Topics: motivation group training accountability challenge 5k Mini-Marathon Training Program personality type introvert

Steps to Create Your 2017 New Year’s Resolution Training Plan

ThinkstockPhotos-523286853.jpgIt seems nearly impossible that the holidays have crept upon us already! And not just that, but those dreaded New Year’s resolutions that loom over our heads are just around the corner. But with the right plan in place, we can look at those resolutions as something exciting: a reset to get focused and to really accomplish something this year.

The key to not letting those goals slip by you and hit you on the backside is to have a plan in place that sets you up for success and not failure.
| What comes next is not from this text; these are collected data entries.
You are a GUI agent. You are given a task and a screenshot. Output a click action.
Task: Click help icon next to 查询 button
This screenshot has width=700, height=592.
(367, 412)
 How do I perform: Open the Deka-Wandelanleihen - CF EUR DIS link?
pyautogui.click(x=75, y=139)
A good, solid strategy that has been thought through early enough will get you where you want to be.

5 Simple Steps to Your New Training Plan

Here are 5 simple steps to help you set your New Year’s resolution.
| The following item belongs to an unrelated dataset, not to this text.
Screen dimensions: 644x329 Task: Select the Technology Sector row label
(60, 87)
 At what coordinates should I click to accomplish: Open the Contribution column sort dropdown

  • Figure out your goal. What is it that you really want to accomplish in your health and fitness this year? Take some time to really hash out what you truly want to do. Maybe it’s finally committing to that first half marathon, setting a new PR in your deadlift, or simply being consistent and getting to the gym three times a week. Whatever it is, make sure your goal setting is attainable and realistic.
  • Make a plan. Once you have figured out what is realistic, it’s time to make a plan. Figure out what tools you need in order to be successful and how you are going to do it. For example, do you need new running shoes, a fitness tracker like a Fitbit, or to hire a trainer? Once you have your plan in place, share it with someone. This will help you to stay accountable; whoever you share it with can check in on you to see how your progress is going.
  • Schedule it NOW! Like most things, if we don’t get them on the schedule we might as well just forget about it. Make sure that you set aside time in your weekly schedule so that you are not digging for time each day. If it’s in the schedule you are more apt to do it, so get it in there and don’t make compromises!
  • Get an accountability partner. One of the easiest ways to stay on track is if someone else is checking in on you. Find a person who can be this for you. Maybe it’s your spouse, best friend, or a coworker; or if you are lucky, you can find someone to meet you at the gym each day and don’t let them down! Be sure to fill them in on your goals, your plan, and your schedule.
  • Reward yourself. And I am not talking about with brownies! Once you get into the habit and are staying on track, find something that you reward yourself with. Maybe it’s that Fitbit that you wanted in the beginning but didn’t get, those new running shoes you’ve been wanting, or signing up for a race in another state and making it a mini-vacation. Figure out how to reward yourself for doing what you planned!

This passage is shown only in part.